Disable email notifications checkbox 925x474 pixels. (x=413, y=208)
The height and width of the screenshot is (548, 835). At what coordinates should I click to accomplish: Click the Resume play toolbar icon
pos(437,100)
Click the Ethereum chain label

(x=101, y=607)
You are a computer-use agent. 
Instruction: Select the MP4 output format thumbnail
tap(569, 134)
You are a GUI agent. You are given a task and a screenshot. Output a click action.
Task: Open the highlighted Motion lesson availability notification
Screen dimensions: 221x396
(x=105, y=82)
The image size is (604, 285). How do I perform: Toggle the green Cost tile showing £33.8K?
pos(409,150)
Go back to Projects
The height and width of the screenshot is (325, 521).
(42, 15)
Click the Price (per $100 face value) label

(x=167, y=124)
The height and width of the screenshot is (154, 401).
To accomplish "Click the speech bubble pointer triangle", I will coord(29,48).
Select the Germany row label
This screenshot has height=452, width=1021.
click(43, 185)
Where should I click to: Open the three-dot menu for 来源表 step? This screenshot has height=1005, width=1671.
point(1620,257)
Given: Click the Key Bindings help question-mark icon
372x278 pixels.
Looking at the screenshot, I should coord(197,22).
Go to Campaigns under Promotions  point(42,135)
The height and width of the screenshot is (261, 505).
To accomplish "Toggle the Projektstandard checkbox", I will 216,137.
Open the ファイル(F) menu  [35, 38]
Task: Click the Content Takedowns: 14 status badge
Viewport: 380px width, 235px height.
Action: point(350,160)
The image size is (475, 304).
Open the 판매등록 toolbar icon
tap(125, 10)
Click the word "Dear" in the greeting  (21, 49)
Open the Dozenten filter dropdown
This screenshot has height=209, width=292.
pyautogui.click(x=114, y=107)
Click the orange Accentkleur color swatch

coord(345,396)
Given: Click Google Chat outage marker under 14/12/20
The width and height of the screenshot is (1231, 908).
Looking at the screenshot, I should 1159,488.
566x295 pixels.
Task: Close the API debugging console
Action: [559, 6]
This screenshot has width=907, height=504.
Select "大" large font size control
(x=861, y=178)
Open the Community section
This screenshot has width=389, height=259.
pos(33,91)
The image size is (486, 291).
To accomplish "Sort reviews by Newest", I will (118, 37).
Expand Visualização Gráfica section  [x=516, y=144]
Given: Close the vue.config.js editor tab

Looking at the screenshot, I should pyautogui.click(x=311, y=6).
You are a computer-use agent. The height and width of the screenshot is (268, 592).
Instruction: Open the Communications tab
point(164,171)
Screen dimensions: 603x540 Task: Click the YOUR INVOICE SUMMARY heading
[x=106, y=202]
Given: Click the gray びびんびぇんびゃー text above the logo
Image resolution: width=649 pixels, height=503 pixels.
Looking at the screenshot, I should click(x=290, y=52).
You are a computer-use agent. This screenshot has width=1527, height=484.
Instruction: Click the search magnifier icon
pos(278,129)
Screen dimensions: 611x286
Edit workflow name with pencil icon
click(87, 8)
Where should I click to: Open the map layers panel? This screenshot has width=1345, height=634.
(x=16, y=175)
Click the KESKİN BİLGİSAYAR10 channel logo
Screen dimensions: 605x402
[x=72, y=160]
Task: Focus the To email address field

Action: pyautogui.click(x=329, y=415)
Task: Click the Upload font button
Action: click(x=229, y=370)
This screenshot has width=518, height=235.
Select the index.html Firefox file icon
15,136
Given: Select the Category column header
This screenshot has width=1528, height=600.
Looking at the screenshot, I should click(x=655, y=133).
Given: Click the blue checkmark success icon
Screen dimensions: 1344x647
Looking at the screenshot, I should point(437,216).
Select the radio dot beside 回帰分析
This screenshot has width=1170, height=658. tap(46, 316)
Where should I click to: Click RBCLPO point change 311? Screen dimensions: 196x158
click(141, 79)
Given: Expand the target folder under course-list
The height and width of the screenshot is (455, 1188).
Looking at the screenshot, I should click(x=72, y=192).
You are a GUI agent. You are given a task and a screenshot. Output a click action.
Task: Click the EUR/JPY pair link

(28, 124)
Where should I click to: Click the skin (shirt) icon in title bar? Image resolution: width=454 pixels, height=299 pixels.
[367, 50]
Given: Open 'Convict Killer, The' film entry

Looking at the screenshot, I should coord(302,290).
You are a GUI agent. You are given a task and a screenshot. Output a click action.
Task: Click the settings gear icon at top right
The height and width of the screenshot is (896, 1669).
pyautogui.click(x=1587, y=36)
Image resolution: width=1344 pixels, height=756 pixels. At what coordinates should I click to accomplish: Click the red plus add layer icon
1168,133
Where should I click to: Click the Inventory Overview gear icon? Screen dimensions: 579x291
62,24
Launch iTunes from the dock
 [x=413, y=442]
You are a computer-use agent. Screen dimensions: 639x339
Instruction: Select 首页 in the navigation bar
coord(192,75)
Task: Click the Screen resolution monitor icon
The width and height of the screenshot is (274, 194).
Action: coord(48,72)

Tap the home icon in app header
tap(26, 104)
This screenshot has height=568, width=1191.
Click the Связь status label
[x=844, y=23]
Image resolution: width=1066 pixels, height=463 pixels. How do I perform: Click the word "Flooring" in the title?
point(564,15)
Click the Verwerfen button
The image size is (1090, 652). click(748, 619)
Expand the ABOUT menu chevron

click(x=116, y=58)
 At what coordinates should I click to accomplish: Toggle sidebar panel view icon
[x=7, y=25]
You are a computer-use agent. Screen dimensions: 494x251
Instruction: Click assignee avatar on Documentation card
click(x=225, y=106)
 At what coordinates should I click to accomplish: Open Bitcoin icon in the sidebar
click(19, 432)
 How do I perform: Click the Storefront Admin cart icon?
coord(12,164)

AIM: Can you update the items above so that "three-dot menu" becomes "overflow menu", leaving everything else unchanged?

OUTPUT OF THE EXERCISE:
Disable email notifications checkbox 925x474 pixels. (x=413, y=208)
The height and width of the screenshot is (548, 835). At what coordinates should I click to accomplish: Click the Resume play toolbar icon
pos(437,100)
Click the Ethereum chain label

(x=101, y=607)
You are a computer-use agent. 
Instruction: Select the MP4 output format thumbnail
tap(569, 134)
You are a GUI agent. You are given a task and a screenshot. Output a click action.
Task: Open the highlighted Motion lesson availability notification
Screen dimensions: 221x396
(x=105, y=82)
The image size is (604, 285). How do I perform: Toggle the green Cost tile showing £33.8K?
pos(409,150)
Go back to Projects
The height and width of the screenshot is (325, 521).
(42, 15)
Click the Price (per $100 face value) label

(x=167, y=124)
The height and width of the screenshot is (154, 401).
To accomplish "Click the speech bubble pointer triangle", I will coord(29,48).
Select the Germany row label
This screenshot has height=452, width=1021.
click(43, 185)
Where should I click to: Open the overflow menu for 来源表 step? This screenshot has height=1005, width=1671.
point(1620,257)
Given: Click the Key Bindings help question-mark icon
372x278 pixels.
Looking at the screenshot, I should coord(197,22).
Go to Campaigns under Promotions  point(42,135)
The height and width of the screenshot is (261, 505).
To accomplish "Toggle the Projektstandard checkbox", I will 216,137.
Open the ファイル(F) menu  [35, 38]
Task: Click the Content Takedowns: 14 status badge
Viewport: 380px width, 235px height.
Action: point(350,160)
The image size is (475, 304).
Open the 판매등록 toolbar icon
tap(125, 10)
Click the word "Dear" in the greeting  (21, 49)
Open the Dozenten filter dropdown
This screenshot has height=209, width=292.
pyautogui.click(x=114, y=107)
Click the orange Accentkleur color swatch

coord(345,396)
Given: Click Google Chat outage marker under 14/12/20
The width and height of the screenshot is (1231, 908).
Looking at the screenshot, I should 1159,488.
566x295 pixels.
Task: Close the API debugging console
Action: [559, 6]
This screenshot has width=907, height=504.
Select "大" large font size control
(x=861, y=178)
Open the Community section
This screenshot has width=389, height=259.
pos(33,91)
The image size is (486, 291).
To accomplish "Sort reviews by Newest", I will (118, 37).
Expand Visualização Gráfica section  [x=516, y=144]
Given: Close the vue.config.js editor tab

Looking at the screenshot, I should pyautogui.click(x=311, y=6).
You are a computer-use agent. The height and width of the screenshot is (268, 592).
Instruction: Open the Communications tab
point(164,171)
Screen dimensions: 603x540 Task: Click the YOUR INVOICE SUMMARY heading
[x=106, y=202]
Given: Click the gray びびんびぇんびゃー text above the logo
Image resolution: width=649 pixels, height=503 pixels.
Looking at the screenshot, I should click(x=290, y=52).
You are a computer-use agent. This screenshot has width=1527, height=484.
Instruction: Click the search magnifier icon
pos(278,129)
Screen dimensions: 611x286
Edit workflow name with pencil icon
click(87, 8)
Where should I click to: Open the map layers panel? This screenshot has width=1345, height=634.
(x=16, y=175)
Click the KESKİN BİLGİSAYAR10 channel logo
Screen dimensions: 605x402
[x=72, y=160]
Task: Focus the To email address field

Action: pyautogui.click(x=329, y=415)
Task: Click the Upload font button
Action: click(x=229, y=370)
This screenshot has width=518, height=235.
Select the index.html Firefox file icon
15,136
Given: Select the Category column header
This screenshot has width=1528, height=600.
Looking at the screenshot, I should click(x=655, y=133).
Given: Click the blue checkmark success icon
Screen dimensions: 1344x647
Looking at the screenshot, I should point(437,216).
Select the radio dot beside 回帰分析
This screenshot has width=1170, height=658. tap(46, 316)
Where should I click to: Click RBCLPO point change 311? Screen dimensions: 196x158
click(141, 79)
Given: Expand the target folder under course-list
The height and width of the screenshot is (455, 1188).
Looking at the screenshot, I should click(x=72, y=192).
You are a GUI agent. You are given a task and a screenshot. Output a click action.
Task: Click the EUR/JPY pair link

(28, 124)
Where should I click to: Click the skin (shirt) icon in title bar? Image resolution: width=454 pixels, height=299 pixels.
[367, 50]
Given: Open 'Convict Killer, The' film entry

Looking at the screenshot, I should coord(302,290).
You are a GUI agent. You are given a task and a screenshot. Output a click action.
Task: Click the settings gear icon at top right
The height and width of the screenshot is (896, 1669).
pyautogui.click(x=1587, y=36)
Image resolution: width=1344 pixels, height=756 pixels. At what coordinates should I click to accomplish: Click the red plus add layer icon
1168,133
Where should I click to: Click the Inventory Overview gear icon? Screen dimensions: 579x291
62,24
Launch iTunes from the dock
 [x=413, y=442]
You are a computer-use agent. Screen dimensions: 639x339
Instruction: Select 首页 in the navigation bar
coord(192,75)
Task: Click the Screen resolution monitor icon
The width and height of the screenshot is (274, 194).
Action: coord(48,72)

Tap the home icon in app header
tap(26, 104)
This screenshot has height=568, width=1191.
Click the Связь status label
[x=844, y=23]
Image resolution: width=1066 pixels, height=463 pixels. How do I perform: Click the word "Flooring" in the title?
point(564,15)
Click the Verwerfen button
The image size is (1090, 652). click(748, 619)
Expand the ABOUT menu chevron

click(x=116, y=58)
 At what coordinates should I click to accomplish: Toggle sidebar panel view icon
[x=7, y=25]
You are a computer-use agent. Screen dimensions: 494x251
Instruction: Click assignee avatar on Documentation card
click(x=225, y=106)
 At what coordinates should I click to accomplish: Open Bitcoin icon in the sidebar
click(19, 432)
 How do I perform: Click the Storefront Admin cart icon?
coord(12,164)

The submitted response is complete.